Instructions for the task:
Carry on the discussion about testing Control Markets through an organization, starting right after its closing question.

What's your end goal? Are you trying to test your theory? Make money? Build something cool?

This is a "call for participation"—what sort of participation do you want, exactly?

Do you have "something to protect"? Some specific real-world goal that you really want to achieve, preferably with help of other people? If yes, you could try using the Control Market app for this purpose.

Making a web application is relatively easy, you don't need a Kickstarter funding, just a free weekend or two. Implement the critical parts first, don't worry about design and other unessential stuff. Then start using the application. This is how you get feedback.

If the application will help, you have helped the cause you care about and did an experiment with the application. And you also have your first reference.

(As an extreme case -- I am not sure if this is even possible -- could you use the application just for yourself, to help you decide about your personal goals?)

You haven't defined the organization you are trying to form well enough for me to determine if I am interested or not.

Can you define an organization that you would be interested in being part of? The trouble is that I am not that fussy as long as the Control Markets get tested, so will likely go for what will get me more participants and engagement. People I have talked to previously have suggested that the organization have a goal different from just exploring control markets, but I am at a loss to pick a goal.

Would people in lesswrong be interested in an X-risk focused organization?

Input data:
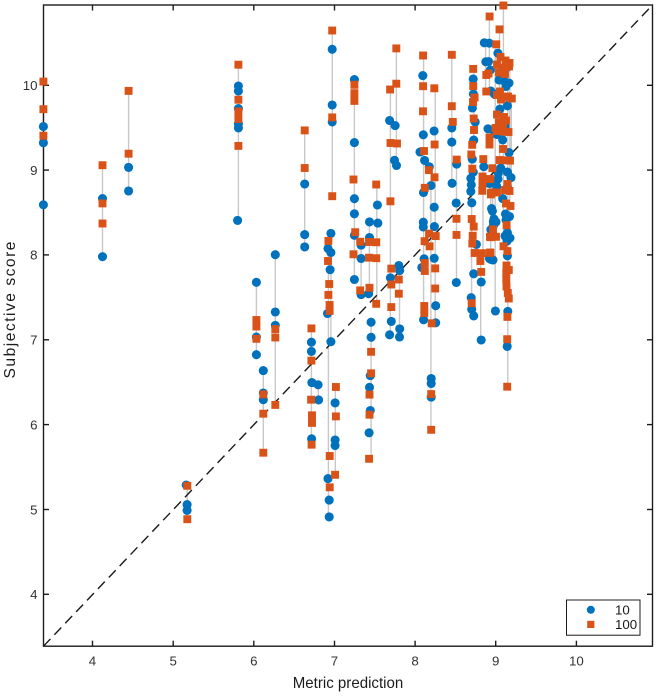 This screenshot has height=698, width=656. I want to click on svg-text: 100, so click(626, 624).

Solved exercise:
[-]evand100

It sounds like you want to allocate some resources you don't have in furtherance of a goal you haven't defined and don't care about, and would like other people to be passionate enough about this to help you make a go of it.

I don't care about the goal but I do care about the method that the goal is selected and how the people are encouraged to work towards the goal. A good metaphor would someone wanting to try an organisation controlled by voting, he couldn't say what the organization will end up doing, because it would be dependent upon what the people who voted would make it do. If he had a firm goal that he just had to achieve, then he would probably would be better off without the organization. Voting is a method of combining diverse goals and knowledge into one organization; as are control markets.

If I can't get people interested in the idea now, building a web app by myself won't make any difference. I also understand my motivational structures well enough to know that working with other people helps a lot.

A good metaphor would someone wanting to try an organisation controlled by voting, he couldn't say what the organization will end up doing, because it would be dependent upon what the people who voted would make it do. If he had a firm goal that he just had to achieve, then he would probably would be better off without the organization.

Well there's your problem. People didn't create democracy just to see if it would work. People created democracy to answer the question "how the heck are we going to run our nation?" There were firm goals. "Guard civilization against bandits, natives, and the French." (Or "bandits, barbarians, and the Spartans," depending on the era.) "Protect our liberty from the British." "Make sure the government stays beholden to the people."

If you want to build something, you need an actual, concrete thing to build. Locke didn't create modern democracy. That took Jefferson and Hamilton and the rest.

If I can't get people interested in the idea now, building a web app by myself won't make any difference.

I agree. You don't actually want a web app that badly, and frankly, neither do any of us. I see two solutions.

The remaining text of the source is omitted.